Written problem:
Locate every line in the listing below that contains the string "Select", and copy each of those lines.

Entries:
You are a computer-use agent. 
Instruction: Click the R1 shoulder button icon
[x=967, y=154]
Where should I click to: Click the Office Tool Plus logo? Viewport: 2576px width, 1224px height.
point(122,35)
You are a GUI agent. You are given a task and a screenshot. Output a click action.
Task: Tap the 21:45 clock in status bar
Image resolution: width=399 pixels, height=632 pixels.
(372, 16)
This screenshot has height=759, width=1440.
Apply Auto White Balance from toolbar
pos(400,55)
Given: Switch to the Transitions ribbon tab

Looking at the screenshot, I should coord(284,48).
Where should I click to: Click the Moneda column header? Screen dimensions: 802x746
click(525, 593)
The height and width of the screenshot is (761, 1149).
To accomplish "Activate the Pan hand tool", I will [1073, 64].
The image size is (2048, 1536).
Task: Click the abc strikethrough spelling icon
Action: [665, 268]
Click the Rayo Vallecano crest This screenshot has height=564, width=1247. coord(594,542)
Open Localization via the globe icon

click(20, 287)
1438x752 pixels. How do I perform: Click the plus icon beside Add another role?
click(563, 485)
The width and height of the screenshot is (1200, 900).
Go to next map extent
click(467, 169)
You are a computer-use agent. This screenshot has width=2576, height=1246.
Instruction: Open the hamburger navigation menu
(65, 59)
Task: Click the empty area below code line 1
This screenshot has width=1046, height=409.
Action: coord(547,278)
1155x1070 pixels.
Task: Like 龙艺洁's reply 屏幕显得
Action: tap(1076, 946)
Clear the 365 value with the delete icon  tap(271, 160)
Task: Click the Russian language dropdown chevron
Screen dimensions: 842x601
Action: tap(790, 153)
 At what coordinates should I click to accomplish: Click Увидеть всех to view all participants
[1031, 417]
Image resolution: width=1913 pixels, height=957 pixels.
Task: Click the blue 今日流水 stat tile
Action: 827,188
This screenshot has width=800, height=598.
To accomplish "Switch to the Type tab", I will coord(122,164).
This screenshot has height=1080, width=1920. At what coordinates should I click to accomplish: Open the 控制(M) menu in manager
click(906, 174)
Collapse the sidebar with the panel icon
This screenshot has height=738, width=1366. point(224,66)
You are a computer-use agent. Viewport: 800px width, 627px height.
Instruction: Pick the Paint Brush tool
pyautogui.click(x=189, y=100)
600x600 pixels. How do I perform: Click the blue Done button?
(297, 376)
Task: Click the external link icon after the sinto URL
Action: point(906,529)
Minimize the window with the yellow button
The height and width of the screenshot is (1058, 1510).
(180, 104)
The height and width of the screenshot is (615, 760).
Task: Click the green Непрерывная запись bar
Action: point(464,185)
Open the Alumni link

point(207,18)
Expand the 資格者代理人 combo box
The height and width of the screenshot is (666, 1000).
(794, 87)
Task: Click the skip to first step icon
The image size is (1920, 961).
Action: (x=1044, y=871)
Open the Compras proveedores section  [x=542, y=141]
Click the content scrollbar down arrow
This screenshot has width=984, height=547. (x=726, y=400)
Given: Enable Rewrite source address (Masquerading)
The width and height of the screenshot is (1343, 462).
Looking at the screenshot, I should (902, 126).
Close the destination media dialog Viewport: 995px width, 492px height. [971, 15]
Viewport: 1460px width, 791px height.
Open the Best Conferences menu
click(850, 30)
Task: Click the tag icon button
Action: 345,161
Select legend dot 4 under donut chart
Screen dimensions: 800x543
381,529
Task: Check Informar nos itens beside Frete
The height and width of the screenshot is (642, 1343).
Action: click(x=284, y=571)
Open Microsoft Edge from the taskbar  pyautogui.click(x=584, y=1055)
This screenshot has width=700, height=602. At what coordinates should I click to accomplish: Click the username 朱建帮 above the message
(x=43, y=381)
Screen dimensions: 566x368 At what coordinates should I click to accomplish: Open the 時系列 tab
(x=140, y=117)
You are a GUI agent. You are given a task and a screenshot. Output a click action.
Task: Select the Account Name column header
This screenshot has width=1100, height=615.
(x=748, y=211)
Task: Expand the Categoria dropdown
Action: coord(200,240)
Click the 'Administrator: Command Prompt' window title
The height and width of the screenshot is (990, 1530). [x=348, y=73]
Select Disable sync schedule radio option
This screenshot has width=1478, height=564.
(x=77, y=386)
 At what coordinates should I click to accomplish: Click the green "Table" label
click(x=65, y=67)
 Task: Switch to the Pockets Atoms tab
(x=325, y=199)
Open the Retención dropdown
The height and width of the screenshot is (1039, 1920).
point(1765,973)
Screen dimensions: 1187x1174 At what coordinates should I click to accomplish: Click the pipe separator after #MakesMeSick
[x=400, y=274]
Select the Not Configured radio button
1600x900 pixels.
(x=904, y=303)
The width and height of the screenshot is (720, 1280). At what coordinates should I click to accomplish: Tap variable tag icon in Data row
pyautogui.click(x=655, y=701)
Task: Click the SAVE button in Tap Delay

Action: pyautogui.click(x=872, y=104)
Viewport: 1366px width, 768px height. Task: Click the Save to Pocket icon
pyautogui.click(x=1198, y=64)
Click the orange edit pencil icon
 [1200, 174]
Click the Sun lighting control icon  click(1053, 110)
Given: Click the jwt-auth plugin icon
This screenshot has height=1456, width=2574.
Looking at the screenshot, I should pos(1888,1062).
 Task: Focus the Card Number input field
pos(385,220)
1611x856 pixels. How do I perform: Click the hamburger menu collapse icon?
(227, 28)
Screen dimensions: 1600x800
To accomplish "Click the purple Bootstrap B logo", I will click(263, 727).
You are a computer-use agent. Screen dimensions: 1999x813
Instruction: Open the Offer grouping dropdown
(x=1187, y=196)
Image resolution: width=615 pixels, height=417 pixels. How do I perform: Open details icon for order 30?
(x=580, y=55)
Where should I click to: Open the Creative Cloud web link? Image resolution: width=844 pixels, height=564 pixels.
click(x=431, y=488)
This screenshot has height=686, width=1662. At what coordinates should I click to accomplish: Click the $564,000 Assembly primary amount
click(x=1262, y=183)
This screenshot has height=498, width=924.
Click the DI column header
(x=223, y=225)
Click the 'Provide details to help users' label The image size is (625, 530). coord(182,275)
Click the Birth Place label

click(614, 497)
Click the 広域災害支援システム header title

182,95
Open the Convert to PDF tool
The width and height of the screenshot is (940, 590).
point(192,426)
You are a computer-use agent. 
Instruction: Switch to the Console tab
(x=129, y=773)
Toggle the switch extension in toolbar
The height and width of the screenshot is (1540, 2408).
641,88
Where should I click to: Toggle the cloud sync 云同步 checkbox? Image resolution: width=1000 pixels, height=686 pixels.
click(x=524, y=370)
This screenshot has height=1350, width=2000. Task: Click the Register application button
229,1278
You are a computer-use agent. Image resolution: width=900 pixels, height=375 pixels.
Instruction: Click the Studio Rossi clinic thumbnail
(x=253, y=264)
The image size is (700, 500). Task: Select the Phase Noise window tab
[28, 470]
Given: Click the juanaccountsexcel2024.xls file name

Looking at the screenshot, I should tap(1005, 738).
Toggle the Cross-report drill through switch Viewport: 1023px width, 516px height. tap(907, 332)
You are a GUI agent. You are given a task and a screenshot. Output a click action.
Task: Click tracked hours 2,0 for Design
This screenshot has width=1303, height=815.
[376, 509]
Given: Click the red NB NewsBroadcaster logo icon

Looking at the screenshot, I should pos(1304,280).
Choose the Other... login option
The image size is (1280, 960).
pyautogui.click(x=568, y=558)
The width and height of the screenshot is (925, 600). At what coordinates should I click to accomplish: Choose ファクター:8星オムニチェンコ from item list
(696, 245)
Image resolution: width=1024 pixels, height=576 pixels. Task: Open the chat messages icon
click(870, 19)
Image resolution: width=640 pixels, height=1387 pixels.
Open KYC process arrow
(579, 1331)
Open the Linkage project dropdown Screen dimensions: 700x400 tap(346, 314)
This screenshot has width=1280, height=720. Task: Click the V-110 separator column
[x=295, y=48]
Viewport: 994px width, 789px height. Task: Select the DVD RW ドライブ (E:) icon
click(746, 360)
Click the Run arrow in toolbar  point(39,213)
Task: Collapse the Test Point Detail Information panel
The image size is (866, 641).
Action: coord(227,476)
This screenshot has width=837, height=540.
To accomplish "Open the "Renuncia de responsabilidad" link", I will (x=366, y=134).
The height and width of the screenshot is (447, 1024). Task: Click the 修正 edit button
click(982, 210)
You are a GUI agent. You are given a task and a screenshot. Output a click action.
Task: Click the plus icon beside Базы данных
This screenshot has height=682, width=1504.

Finished answer:
Select legend dot 4 under donut chart
Task: Select the Account Name column header
Select Disable sync schedule radio option
Select the Not Configured radio button
The image size is (700, 500). Task: Select the Phase Noise window tab
Viewport: 994px width, 789px height. Task: Select the DVD RW ドライブ (E:) icon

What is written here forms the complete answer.